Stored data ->
= = = =
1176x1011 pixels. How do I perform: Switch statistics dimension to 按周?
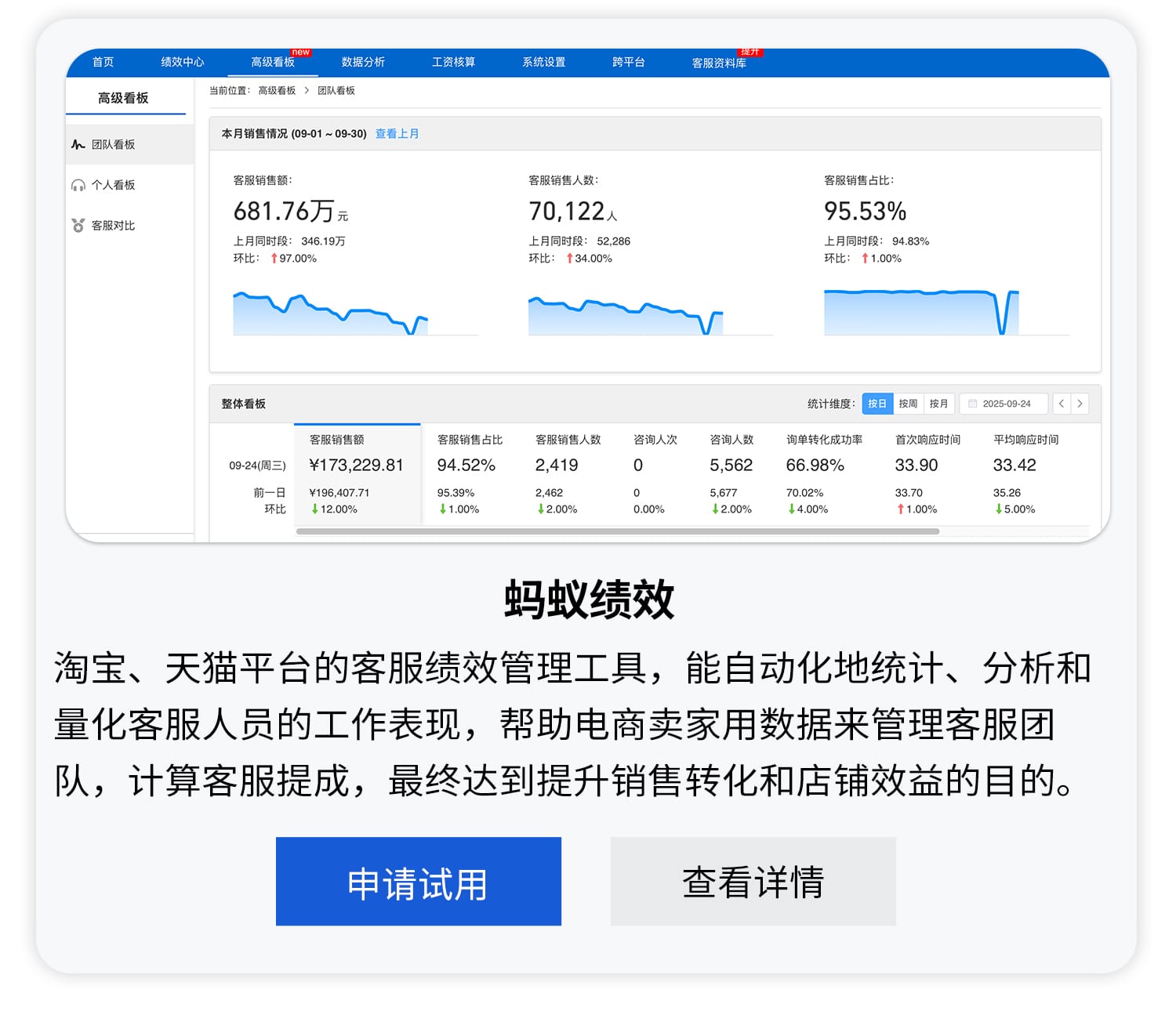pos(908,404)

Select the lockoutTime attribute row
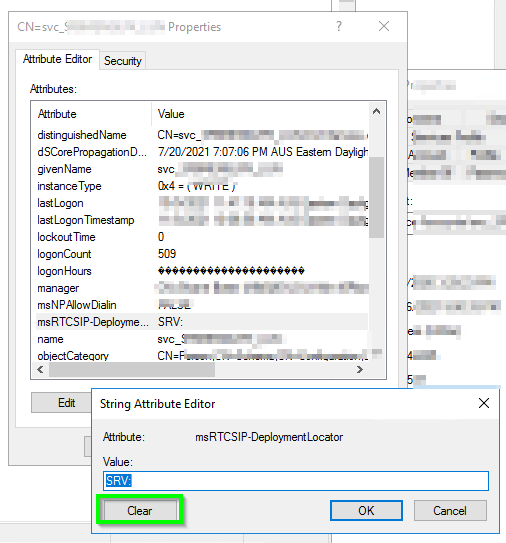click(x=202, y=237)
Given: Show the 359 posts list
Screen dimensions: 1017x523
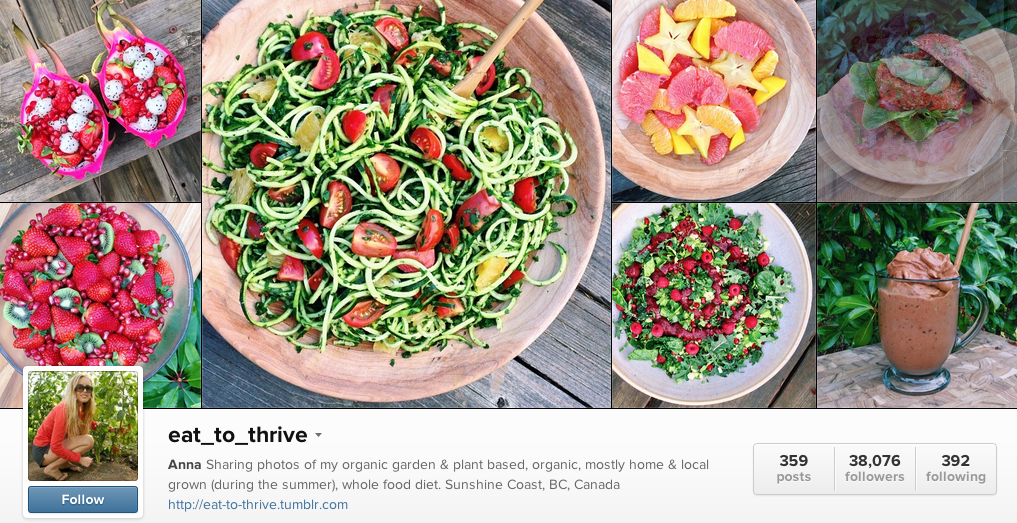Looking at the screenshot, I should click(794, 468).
= = = =
Task goal -> An exact copy of the records is required. Pictures do not belong in it.

Final answer ->
1176x1011 pixels. How do I perform: Switch statistics dimension to 按周?
pos(908,404)

Select the lockoutTime attribute row
click(x=202, y=237)
Given: Show the 359 posts list
Screen dimensions: 1017x523
Looking at the screenshot, I should click(794, 468).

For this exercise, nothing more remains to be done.